Côté complémentaire (Agirc-Arrco), la logique diffère. Après 60 jours consécutifs d’arrêt, des points de solidarité gratuits sont octroyés selon les droits de l’année passée. Cela préserve la progression de la retraite complémentaire. Mais pour ceux qui envisagent un départ anticipé pour carrière longue, seuls quatre trimestres assimilés pour arrêt maladie sont pris en compte.

Pour résumer les impacts pratiques :

  • Trimestres assimilés : validés lors d’un arrêt maladie, dans la limite de 4 par an.
  • Salaire annuel moyen : calculé sans tenir compte des indemnités journalières.
  • Points Agirc-Arrco : attribués lors d’arrêts maladie prolongés, sur la base de l’année précédente.

Homme âgé consulte un pharmacien au comptoir de la pharmacie

Conseils pour sécuriser vos droits et anticiper votre départ à la retraite après un arrêt maladie

Un arrêt maladie en fin de carrière peut rebattre les cartes. Chaque trimestre validé compte : vérifiez que les périodes d’indemnités journalières figurent bien en trimestres assimilés (plafond de quatre par an) sur votre relevé de carrière. Cette vérification est d’autant plus nécessaire si votre arrêt a traversé plusieurs années civiles ou s’il relève d’une affection de longue durée.

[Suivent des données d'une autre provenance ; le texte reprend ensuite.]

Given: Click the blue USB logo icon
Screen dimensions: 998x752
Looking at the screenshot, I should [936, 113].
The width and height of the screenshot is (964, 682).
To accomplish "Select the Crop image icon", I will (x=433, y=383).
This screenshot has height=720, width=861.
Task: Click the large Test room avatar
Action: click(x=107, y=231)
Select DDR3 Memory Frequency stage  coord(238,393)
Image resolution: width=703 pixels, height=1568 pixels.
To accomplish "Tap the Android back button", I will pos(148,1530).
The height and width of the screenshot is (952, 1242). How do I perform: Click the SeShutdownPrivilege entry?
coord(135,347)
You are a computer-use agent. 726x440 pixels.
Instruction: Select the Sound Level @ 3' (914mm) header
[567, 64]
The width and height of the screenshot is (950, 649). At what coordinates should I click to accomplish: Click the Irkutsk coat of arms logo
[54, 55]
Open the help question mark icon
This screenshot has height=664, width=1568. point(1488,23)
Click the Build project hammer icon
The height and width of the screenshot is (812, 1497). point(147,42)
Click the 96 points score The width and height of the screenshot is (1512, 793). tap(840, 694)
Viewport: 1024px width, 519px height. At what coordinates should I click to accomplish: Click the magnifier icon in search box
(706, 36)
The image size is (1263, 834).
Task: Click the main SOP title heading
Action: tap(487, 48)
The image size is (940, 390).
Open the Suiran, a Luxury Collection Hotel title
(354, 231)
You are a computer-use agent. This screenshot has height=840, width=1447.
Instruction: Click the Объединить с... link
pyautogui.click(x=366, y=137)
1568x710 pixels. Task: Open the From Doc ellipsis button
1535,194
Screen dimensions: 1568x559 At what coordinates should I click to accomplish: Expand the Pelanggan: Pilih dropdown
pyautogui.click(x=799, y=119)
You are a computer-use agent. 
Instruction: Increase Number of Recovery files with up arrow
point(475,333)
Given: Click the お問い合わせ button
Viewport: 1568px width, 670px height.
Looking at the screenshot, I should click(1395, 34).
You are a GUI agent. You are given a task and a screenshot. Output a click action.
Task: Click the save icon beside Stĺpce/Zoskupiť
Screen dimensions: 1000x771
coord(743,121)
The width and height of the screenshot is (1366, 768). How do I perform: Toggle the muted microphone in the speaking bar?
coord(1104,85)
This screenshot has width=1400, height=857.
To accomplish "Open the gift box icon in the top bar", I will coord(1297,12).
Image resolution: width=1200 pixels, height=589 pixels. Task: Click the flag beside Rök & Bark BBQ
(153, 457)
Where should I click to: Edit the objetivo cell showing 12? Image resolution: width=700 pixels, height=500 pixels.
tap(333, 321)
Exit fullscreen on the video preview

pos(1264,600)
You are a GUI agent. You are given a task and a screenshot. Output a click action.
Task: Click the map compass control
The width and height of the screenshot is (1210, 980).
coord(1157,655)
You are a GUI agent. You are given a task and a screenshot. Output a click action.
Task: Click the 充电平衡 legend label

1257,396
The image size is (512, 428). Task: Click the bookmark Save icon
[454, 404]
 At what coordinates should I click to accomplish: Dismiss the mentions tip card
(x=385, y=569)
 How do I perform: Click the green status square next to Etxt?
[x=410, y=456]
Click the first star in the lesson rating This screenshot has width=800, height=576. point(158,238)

La fin de contrat mérite une attention particulière. Un licenciement pour inaptitude, lié à une maladie reconnue, fait basculer le dossier vers l’indemnisation chômage. Les droits retraite peuvent continuer à s’accumuler sous certaines conditions, mais le mode de calcul de la pension de retraite peut s’en trouver modifié. Rester salarié jusqu’à l’âge légal de départ demeure la meilleure option quand cela est possible : le contrat, même suspendu, garantit une meilleure assise pour le calcul de la pension.

Avant toute rupture de contrat ou reprise d’activité, prenez le temps d’échanger avec votre employeur. L’accompagnement par la caisse d’assurance retraite ou un conseiller spécialisé s’avère précieux pour anticiper les points de friction : trimestres manquants, perte de droits, pension réduite, etc.

Voici quelques réflexes à adopter pour éviter les mauvaises surprises :

  • Contrôlez systématiquement votre relevé de carrière après chaque arrêt.
  • Si possible, conservez le statut de salarié jusqu’au départ à la retraite.
  • Sollicitez l’avis d’un spécialiste de la retraite si un doute subsiste.

Un arrêt maladie n’efface pas une carrière, mais il impose vigilance et anticipation. Quand le temps du repos forcé s’achève, mieux vaut avoir tous ses trimestres bien rangés et ses droits parfaitement alignés pour franchir la ligne d’arrivée sans regret.